Exactly as written, print the lines from the top of the listing through the line containing "Dashboard (295, 604)"; include no pictures.

AVAILABLE DATA Block Start

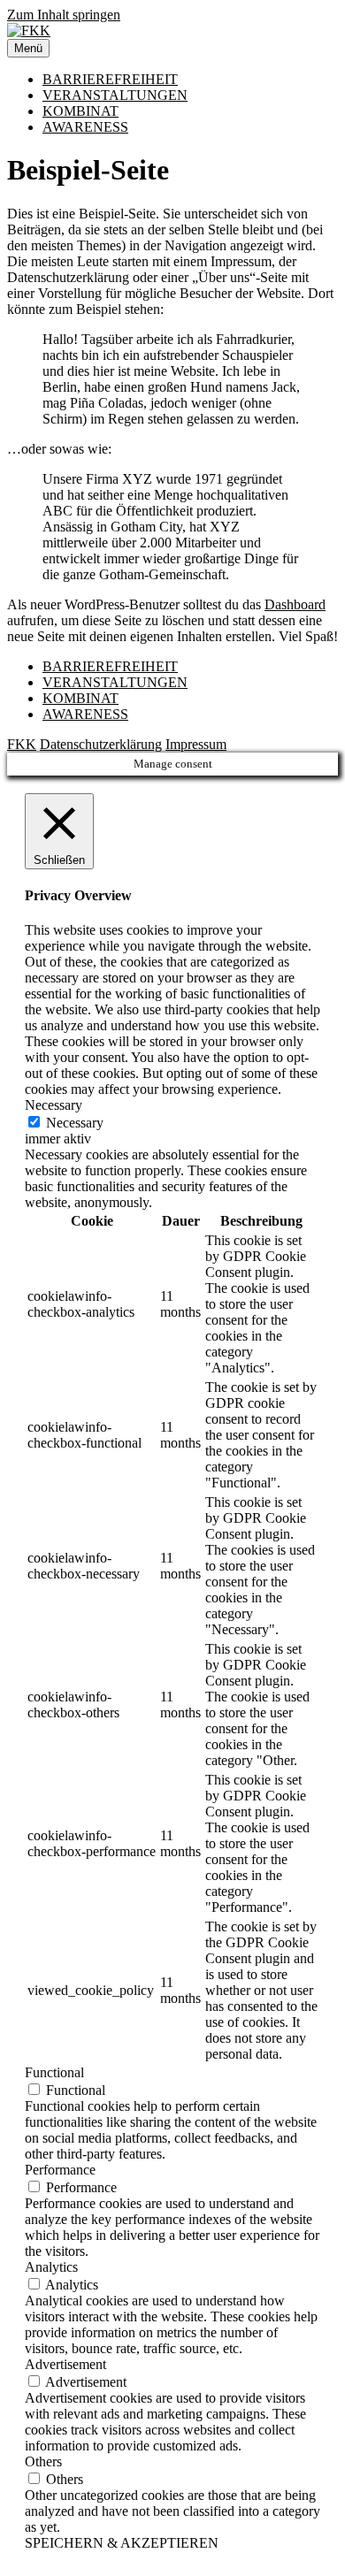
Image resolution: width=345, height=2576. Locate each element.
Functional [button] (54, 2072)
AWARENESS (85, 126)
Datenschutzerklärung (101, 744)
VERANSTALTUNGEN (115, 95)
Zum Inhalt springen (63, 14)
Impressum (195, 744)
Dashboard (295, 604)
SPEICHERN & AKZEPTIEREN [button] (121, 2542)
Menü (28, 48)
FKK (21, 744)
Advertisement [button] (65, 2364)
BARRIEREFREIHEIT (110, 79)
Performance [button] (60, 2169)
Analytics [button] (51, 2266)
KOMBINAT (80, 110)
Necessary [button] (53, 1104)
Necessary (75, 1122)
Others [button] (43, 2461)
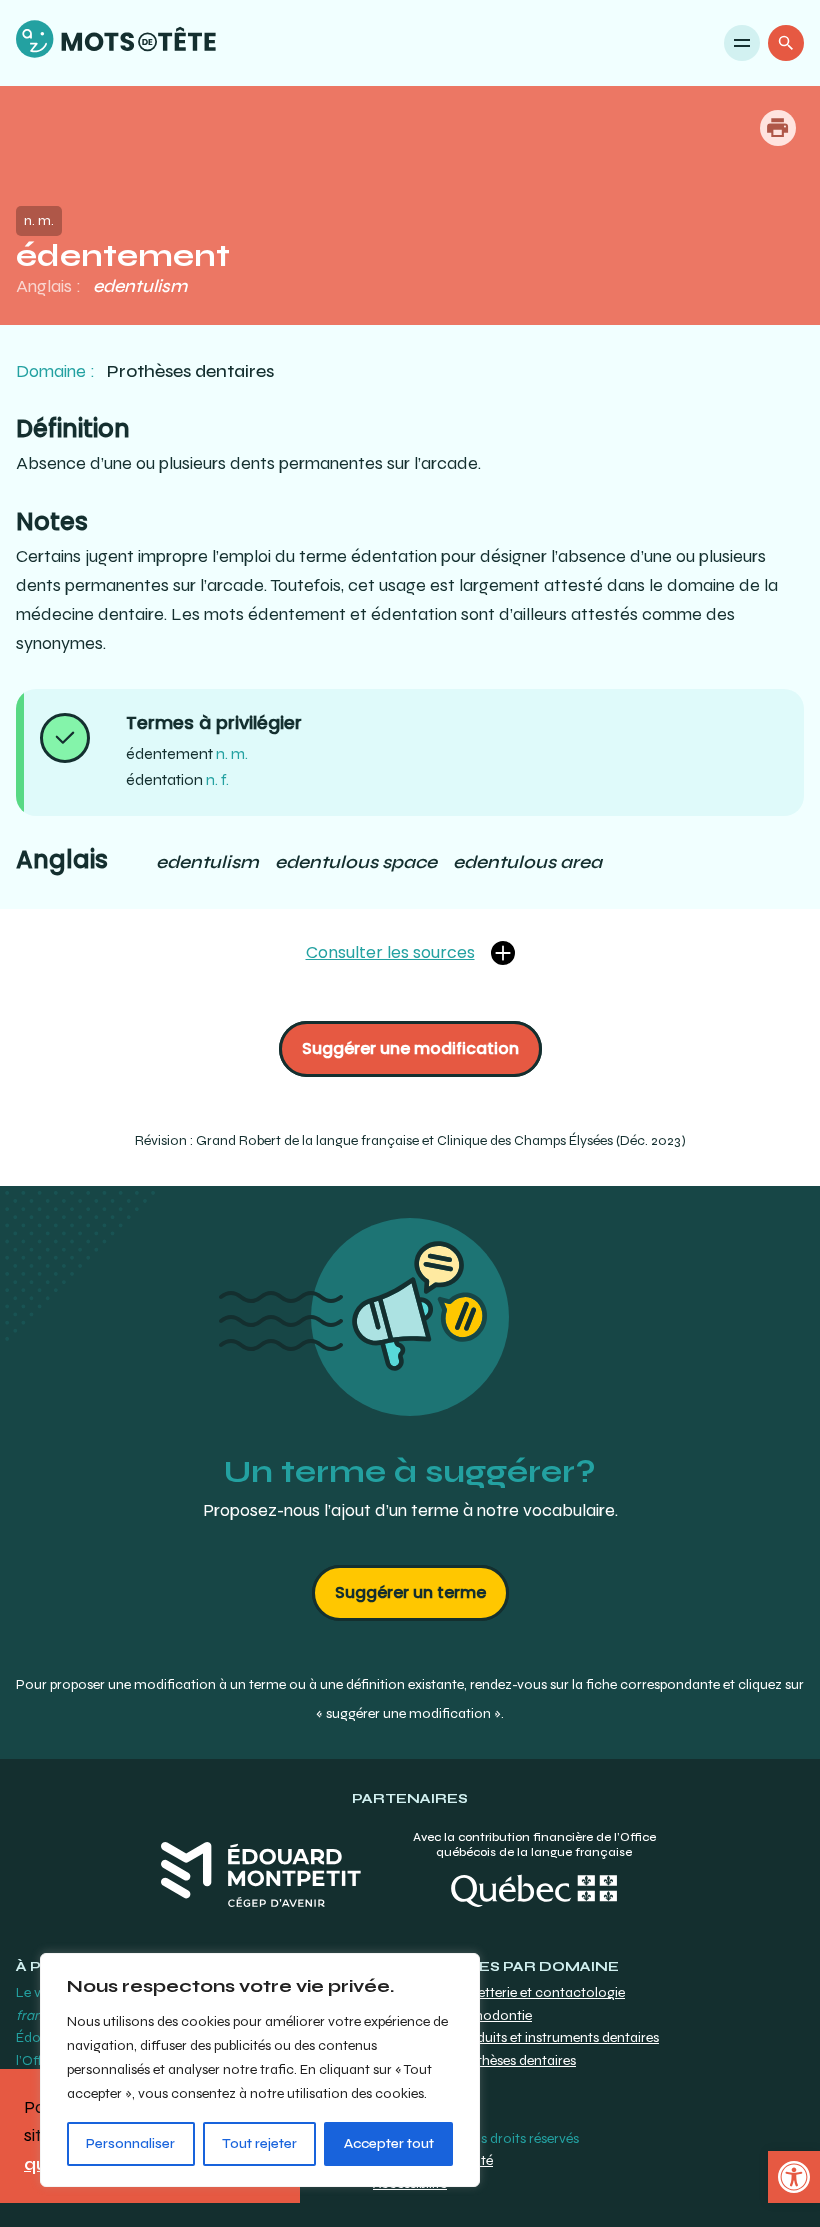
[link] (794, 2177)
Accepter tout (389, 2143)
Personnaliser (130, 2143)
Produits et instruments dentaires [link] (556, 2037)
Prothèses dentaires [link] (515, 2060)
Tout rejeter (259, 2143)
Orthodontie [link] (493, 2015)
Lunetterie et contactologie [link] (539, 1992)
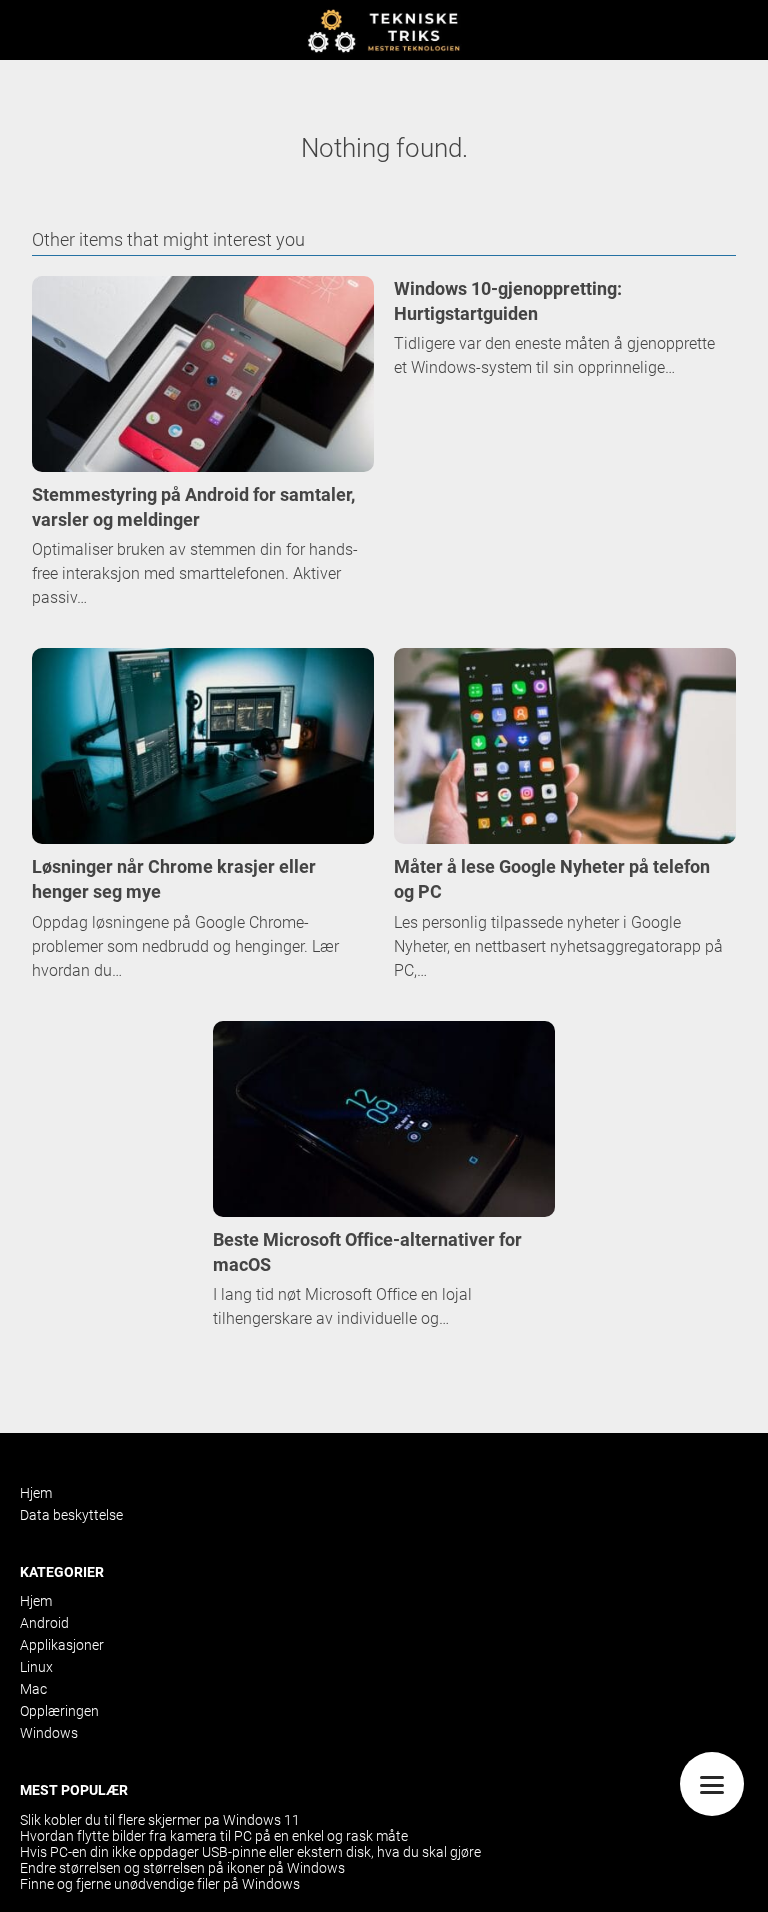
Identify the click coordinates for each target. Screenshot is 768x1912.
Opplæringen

AVAILABLE DATA Block End

**WRITTEN SOLUTION**:
Image resolution: width=345, height=2576. Locate each element.
Functional [button] (54, 2072)
AWARENESS (85, 126)
Datenschutzerklärung (101, 744)
VERANSTALTUNGEN (115, 95)
Zum Inhalt springen (63, 14)
Impressum (195, 744)
Dashboard (295, 604)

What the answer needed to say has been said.